* TESTO DATO *
I caratteri della monarchia achemenide

tra assolutismo e decentramento amministrativo - PARTE I
di Chiara Matarese

 

A partire dall’esperienza delle Guerre Persiane il sentimento di alterità e di ostilità che i Greci avvertono nei confronti dei ”barbari” è basato sulla differenza di regime politico.

 

Così Euripide fa dire a Elena dinnanzi ai suoi spettatori nel teatro: ”… gli dei mi hanno trapiantato in un paese barbaro, lontana dalla mia terra; senza i miei cari ora sono come schiava, io che sono nata libera: i barbari sono tutti schiavi, eccetto uno.”

 

Il fatto che questa verità sia apertamente dichiarata nel teatro significa che la differenza era chiaramente avvertita e apparteneva all’immaginario comune greco. Così nella Politica Aristotele non può tacere quello che agli occhi dei Greci è il potere regale par excellence, cioè il potere esercitato dal re persiano. Tuttavia anche la regalità persiana non si configura secondo il filosofo come un regime tirannico, ma rientra nell’ambito di quei poteri che si esercitano kata nomon, “nel rispetto della legge”.

* DATI FORNITI *
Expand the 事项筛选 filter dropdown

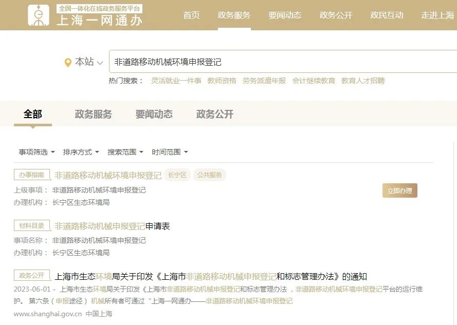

...

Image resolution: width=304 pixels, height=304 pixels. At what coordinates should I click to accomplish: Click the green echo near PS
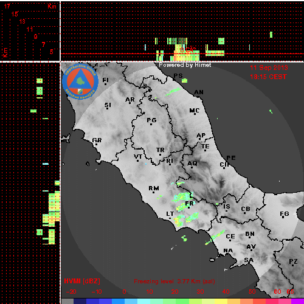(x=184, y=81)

...

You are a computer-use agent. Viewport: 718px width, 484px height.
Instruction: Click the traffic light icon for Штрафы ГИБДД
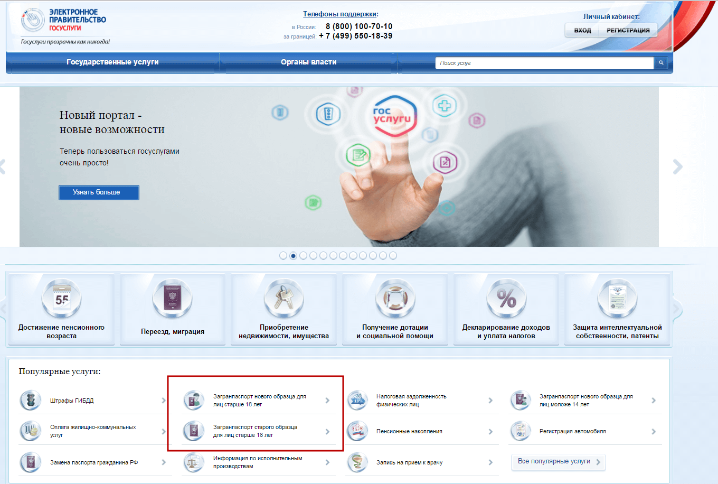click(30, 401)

* CONSEGNA *
Riprendi il testo sulla monarchia achemenide e scrivine il seguito a partire dopo l'ultima frase.

* RISPOSTA *
Così quando Isocrate profila la conquista dell’Asia da parte di Filippo parla di “conquistare tutto il regno”. Uno degli elementi che consente alla regalità persiana di rientrare nell’ambito della basileia (regime monarchico) è, secondo Aristotele, la natura del corpo di guardia regio: esso è composto di cittadini mentre i tiranni si servono di stranieri. Berve sottolinea come questo elemento accomuni regalità persiana e regalità macedone. Aristotele ripete una simile affermazione nella Politica dopo che aveva portato come esempio di regalità quella macedone.

 

Le differenze invece riguarderebbero soprattutto l’indole di quelle popolazioni, secondo un’interpretazione legata alla cosiddetta teoria del “determinismo fisico”, per la quale l’ambiente influenza l’indole umana. Alla base della diversità in termini politici vi è quella etnica: i barbari sarebbero per natura più deboli e fiacchi e proprio per questo disposti a sottomettersi a un potere dispotico “senza soffrirne”.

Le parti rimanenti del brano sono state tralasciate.